Data excerpts

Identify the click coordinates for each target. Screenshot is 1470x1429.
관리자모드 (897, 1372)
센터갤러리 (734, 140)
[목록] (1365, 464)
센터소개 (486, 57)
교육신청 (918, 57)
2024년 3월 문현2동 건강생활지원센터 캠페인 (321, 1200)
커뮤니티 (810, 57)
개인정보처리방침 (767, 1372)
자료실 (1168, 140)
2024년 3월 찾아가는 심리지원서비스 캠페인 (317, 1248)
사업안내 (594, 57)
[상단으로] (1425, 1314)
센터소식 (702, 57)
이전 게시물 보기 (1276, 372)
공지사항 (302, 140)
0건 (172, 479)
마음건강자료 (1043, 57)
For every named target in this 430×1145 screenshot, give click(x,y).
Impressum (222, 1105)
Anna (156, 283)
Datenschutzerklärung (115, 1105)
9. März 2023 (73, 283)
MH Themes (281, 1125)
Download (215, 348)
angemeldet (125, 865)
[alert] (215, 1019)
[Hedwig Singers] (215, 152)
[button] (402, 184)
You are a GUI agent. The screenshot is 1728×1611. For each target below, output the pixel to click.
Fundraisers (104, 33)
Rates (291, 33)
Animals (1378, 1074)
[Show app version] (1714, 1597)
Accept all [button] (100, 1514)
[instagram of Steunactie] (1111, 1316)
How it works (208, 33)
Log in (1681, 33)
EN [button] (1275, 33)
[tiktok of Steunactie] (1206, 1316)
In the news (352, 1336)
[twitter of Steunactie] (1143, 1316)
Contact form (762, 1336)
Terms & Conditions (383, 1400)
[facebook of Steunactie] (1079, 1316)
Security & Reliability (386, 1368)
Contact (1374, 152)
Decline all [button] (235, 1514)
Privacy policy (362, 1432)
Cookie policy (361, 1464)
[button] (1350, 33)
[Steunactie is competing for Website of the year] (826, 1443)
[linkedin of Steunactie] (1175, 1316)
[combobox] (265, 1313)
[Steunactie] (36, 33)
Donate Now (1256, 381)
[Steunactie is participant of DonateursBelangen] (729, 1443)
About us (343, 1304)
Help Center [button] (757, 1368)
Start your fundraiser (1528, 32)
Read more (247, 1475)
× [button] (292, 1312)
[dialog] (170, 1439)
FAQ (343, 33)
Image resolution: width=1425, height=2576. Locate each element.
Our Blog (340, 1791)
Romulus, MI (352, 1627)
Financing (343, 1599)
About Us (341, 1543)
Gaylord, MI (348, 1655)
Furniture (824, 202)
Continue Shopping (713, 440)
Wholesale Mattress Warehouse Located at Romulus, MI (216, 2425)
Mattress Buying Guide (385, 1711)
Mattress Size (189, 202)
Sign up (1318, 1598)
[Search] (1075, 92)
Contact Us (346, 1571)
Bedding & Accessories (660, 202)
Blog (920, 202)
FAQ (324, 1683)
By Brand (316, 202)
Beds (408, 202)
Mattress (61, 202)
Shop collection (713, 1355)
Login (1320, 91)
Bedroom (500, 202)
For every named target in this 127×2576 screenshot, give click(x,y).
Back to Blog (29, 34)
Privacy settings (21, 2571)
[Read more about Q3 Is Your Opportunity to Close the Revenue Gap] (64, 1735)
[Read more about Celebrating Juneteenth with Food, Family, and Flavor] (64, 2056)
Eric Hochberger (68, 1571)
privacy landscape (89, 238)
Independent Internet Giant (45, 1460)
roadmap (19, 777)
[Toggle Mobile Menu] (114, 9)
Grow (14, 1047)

* Your assignment *
What's wanted is a faithful copy of each entry above.

* Task output *
Identify the click coordinates for each target. Screenshot is 1470x1429.
관리자모드 (897, 1372)
센터갤러리 (734, 140)
[목록] (1365, 464)
센터소개 (486, 57)
교육신청 (918, 57)
2024년 3월 문현2동 건강생활지원센터 캠페인 (321, 1200)
커뮤니티 (810, 57)
개인정보처리방침 (767, 1372)
자료실 (1168, 140)
2024년 3월 찾아가는 심리지원서비스 캠페인 (317, 1248)
사업안내 (594, 57)
[상단으로] (1425, 1314)
센터소식 (702, 57)
이전 게시물 보기 (1276, 372)
공지사항 (302, 140)
0건 (172, 479)
마음건강자료 (1043, 57)
For every named target in this 430×1145 screenshot, give click(x,y).
Impressum (222, 1105)
Anna (156, 283)
Datenschutzerklärung (115, 1105)
9. März 2023 (73, 283)
MH Themes (281, 1125)
Download (215, 348)
angemeldet (125, 865)
[alert] (215, 1019)
[Hedwig Singers] (215, 152)
[button] (402, 184)
You are a GUI agent. The screenshot is 1728×1611. For each target below, output the pixel to click.
Fundraisers (104, 33)
Rates (291, 33)
Animals (1378, 1074)
[Show app version] (1714, 1597)
Accept all [button] (100, 1514)
[instagram of Steunactie] (1111, 1316)
How it works (208, 33)
Log in (1681, 33)
EN [button] (1275, 33)
[tiktok of Steunactie] (1206, 1316)
In the news (352, 1336)
[twitter of Steunactie] (1143, 1316)
Contact form (762, 1336)
Terms & Conditions (383, 1400)
[facebook of Steunactie] (1079, 1316)
Security & Reliability (386, 1368)
Contact (1374, 152)
Decline all [button] (235, 1514)
Privacy policy (362, 1432)
Cookie policy (361, 1464)
[button] (1350, 33)
[Steunactie is competing for Website of the year] (826, 1443)
[linkedin of Steunactie] (1175, 1316)
[combobox] (265, 1313)
[Steunactie] (36, 33)
Donate Now (1256, 381)
[Steunactie is participant of DonateursBelangen] (729, 1443)
About us (343, 1304)
Help Center [button] (757, 1368)
Start your fundraiser (1528, 32)
Read more (247, 1475)
× [button] (292, 1312)
[dialog] (170, 1439)
FAQ (343, 33)
Image resolution: width=1425, height=2576. Locate each element.
Our Blog (340, 1791)
Romulus, MI (352, 1627)
Financing (343, 1599)
About Us (341, 1543)
Gaylord, MI (348, 1655)
Furniture (824, 202)
Continue Shopping (713, 440)
Wholesale Mattress Warehouse Located at Romulus, MI (216, 2425)
Mattress Buying Guide (385, 1711)
Mattress Size (189, 202)
Sign up (1318, 1598)
[Search] (1075, 92)
Contact Us (346, 1571)
Bedding & Accessories (660, 202)
Blog (920, 202)
FAQ (324, 1683)
By Brand (316, 202)
Beds (408, 202)
Mattress (61, 202)
Shop collection (713, 1355)
Login (1320, 91)
Bedroom (500, 202)
For every named target in this 127×2576 screenshot, give click(x,y).
Back to Blog (29, 34)
Privacy settings (21, 2571)
[Read more about Q3 Is Your Opportunity to Close the Revenue Gap] (64, 1735)
[Read more about Celebrating Juneteenth with Food, Family, and Flavor] (64, 2056)
Eric Hochberger (68, 1571)
privacy landscape (89, 238)
Independent Internet Giant (45, 1460)
roadmap (19, 777)
[Toggle Mobile Menu] (114, 9)
Grow (14, 1047)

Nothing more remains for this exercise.